- [WHAT YOU ARE ASKED TO DO]: The records that follow are to be transcribed in full, leaving out each picture.

**** INPUT RECORDS ****

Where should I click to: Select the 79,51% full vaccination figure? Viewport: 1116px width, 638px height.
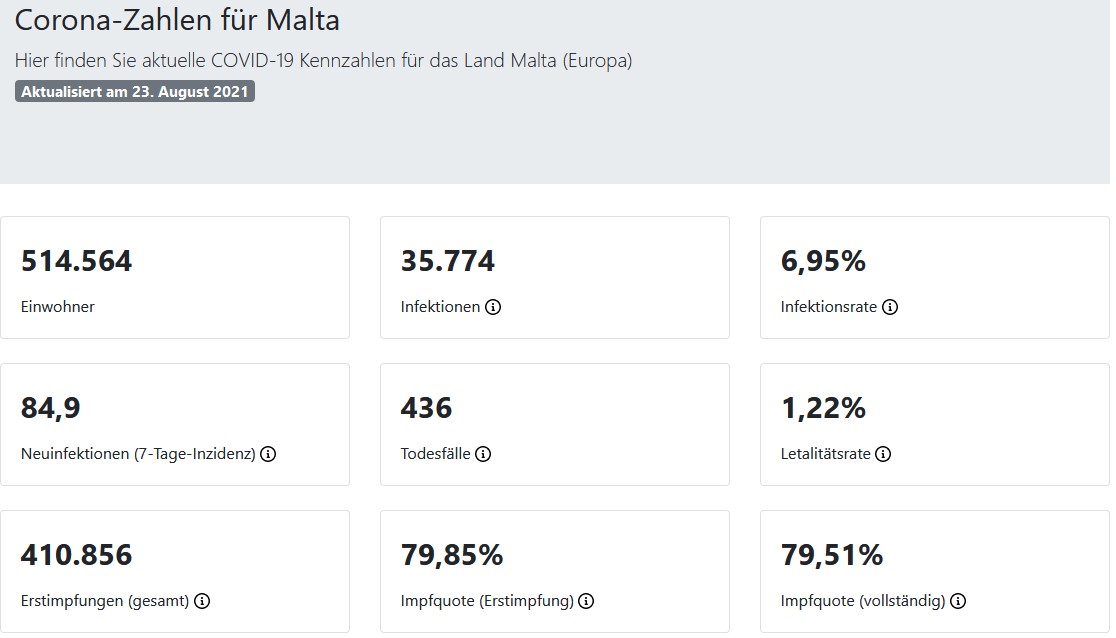(x=832, y=555)
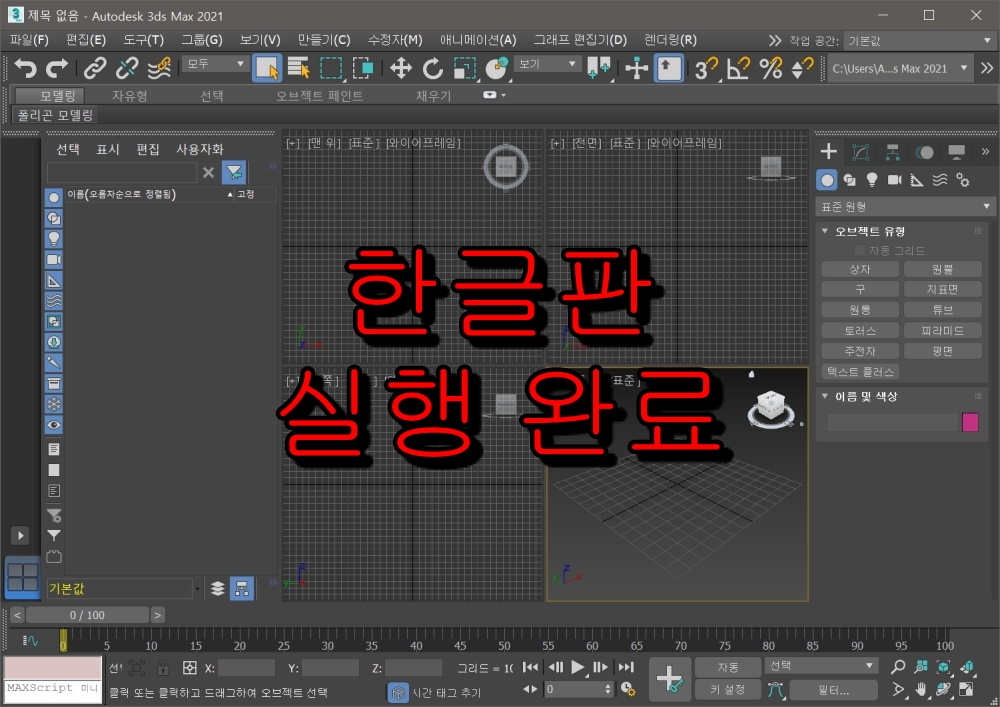
Task: Select the Select and Rotate tool
Action: click(x=434, y=68)
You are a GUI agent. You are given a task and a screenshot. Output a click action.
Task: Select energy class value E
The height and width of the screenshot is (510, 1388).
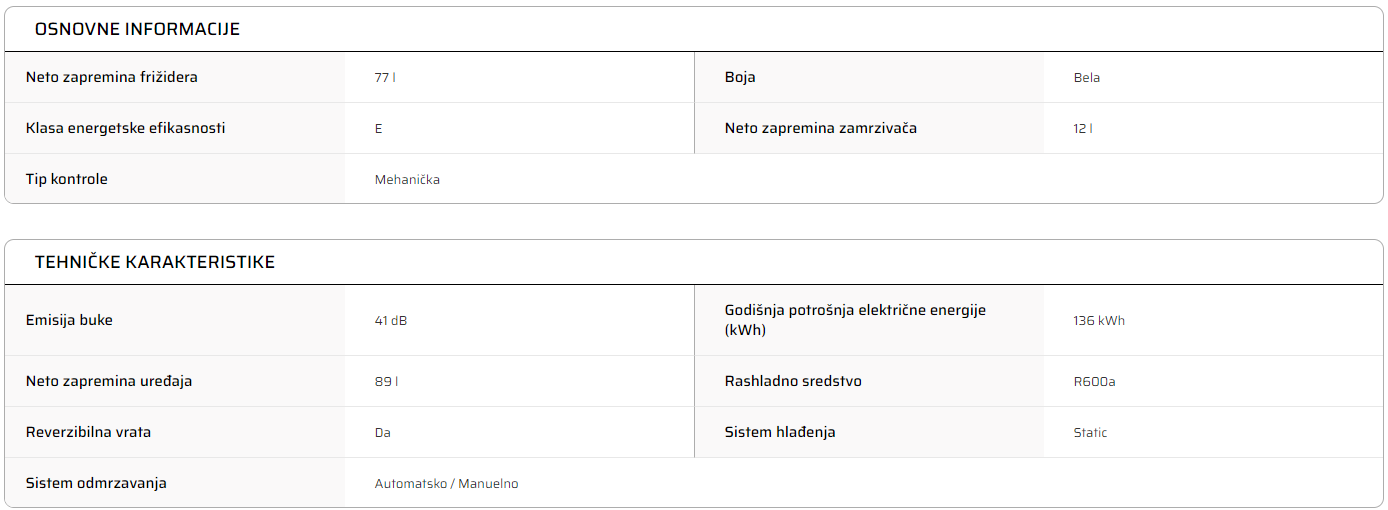click(379, 128)
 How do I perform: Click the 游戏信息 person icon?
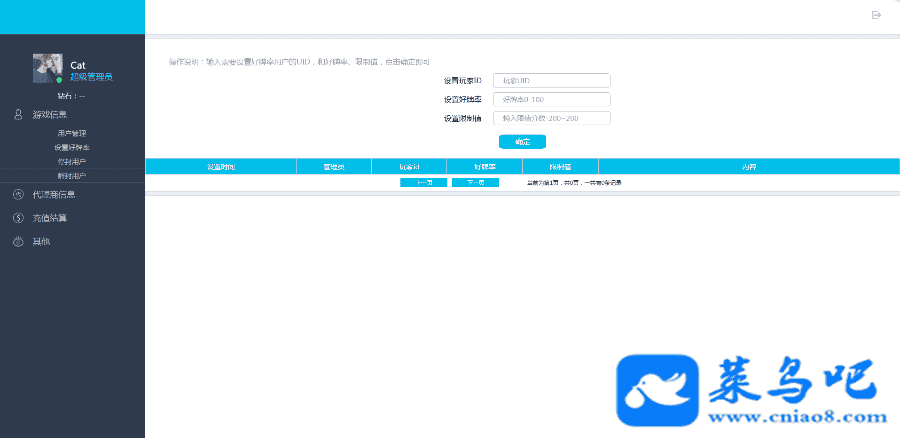[18, 115]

****

- [RESPONSE BOX]:
Where should I click to: Select the 79,51% full vaccination figure? Viewport: 1116px width, 638px height.
(x=832, y=555)
Task: Select the Select and Rotate tool
Action: click(x=434, y=68)
You are a GUI agent. You are given a task and a screenshot. Output a click action.
Task: Select energy class value E
The height and width of the screenshot is (510, 1388).
click(379, 128)
 How do I perform: Click the 游戏信息 person icon?
[18, 115]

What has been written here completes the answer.